Uno de los temas que debí analizar con los primeros estudiantes que tuve en la Universidad de los Andes -todos excelentes y la mayoría de la Facultad de Ingeniería- fue el de la veracidad. Se había producido un hecho histórico en la Casa de los Comunes del Parlamento Británico.

Hablo del año 1963. El ministro de Defensa J.D. Profumo, conservador, fue objeto de un debate el 21 de marzo por un laborista, quien planteaba los riesgos que para la seguridad nacional se derivaban de la relación adúltera que el Ministro sostenía con Christine Keeler. Ella también mantenía relación íntima con el Agregado Naval de la Embajada de la Unión Soviética. Ello daba lugar a todo tipo de suspicacias y, claro está, entre ellas qué implicaciones tenía todo ello para la seguridad británica. Es fácil imaginar lo que se pensaba y se decía.

El ministro Profumo haciendo uso del privilegio extraordinario que tienen los ministros británicos, negó estos alegatos y solicitó que se aplicara una cláusula que permitía cerrar el debate. Una manera de exaltar la confianza en las palabras de un Ministro al proteger sus declaraciones ante la Cámara, elegida popularmente, del Parlamento Británico. Y anunció demandas en materia de calumnia para protegerse de los medios de comunicación.

Con todo, algunos mantuvieron la investigación y fue así como el 4 de junio de 1963 el Ministro Profumo en una muy breve carta dirigida al Primer Ministro, presentó excusas por haber mentido ante el Parlamento y anunciaba su renuncia al Gobierno, a la Casa de los Comunes y a uno de los más importantes Consejos del Rey.

Para mí este era un caso ejemplarizante que me permitió en muchas ocasiones describir dramáticamente ante los estudiantes lo que era el valor de la palabra de un funcionario público y el altísimo precio que se pagaba cuando no se respetaba esa expectativa que es la base que permite a los ciudadanos otorgar confianza a sus gobernantes, en todos los niveles.

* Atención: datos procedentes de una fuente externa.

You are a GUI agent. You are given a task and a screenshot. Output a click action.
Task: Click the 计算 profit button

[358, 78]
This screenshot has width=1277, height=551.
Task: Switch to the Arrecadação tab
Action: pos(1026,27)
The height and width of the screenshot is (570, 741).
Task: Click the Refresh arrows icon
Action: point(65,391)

Infortunadamente son frecuentes los ejemplos, y a muy alto nivel, de gobernantes que incurren en una falla similar a la del ministro Profumo. Aunque en no todos los países ocurre lo mismo, sí es evidente que, si no se paga con la renuncia, sí hay un costo enorme de desprestigio que afecta duramente al Gobierno, a la persona, a su partido y a la Institución.

Recordemos el Caso de Bahía Cochinos, el del avión de Estados Unidos U2, espiando en la Unión Soviética, o ese gran estadista que fue Stevenson en Naciones Unidas. El de Nixon, una inteligencia política por todos reconocida (le costó la presidencia luego de una reelección contundente) o el del invento de las armas de destrucción masiva en Irak que debilitó tanto el prestigio de Tony Blair, el Ministro británico y el del Presidente Bush, hijo, en Estados Unidos.

Algunos defienden el derecho de mentir. Lejos de mí. Refiero algunos de los casos más notorios porque me preocupa enormemente que este Gobierno desde hace varios meses venga siendo confrontado con la tesis de que dice mentiras: en el caso del sector minero energético, en el del cese unilateral del fuego y otros aspectos de la paz total, y, ahora, en el tema de la Salud, tanto en lo que ha ocurrido durante treinta años, como en lo que se propone.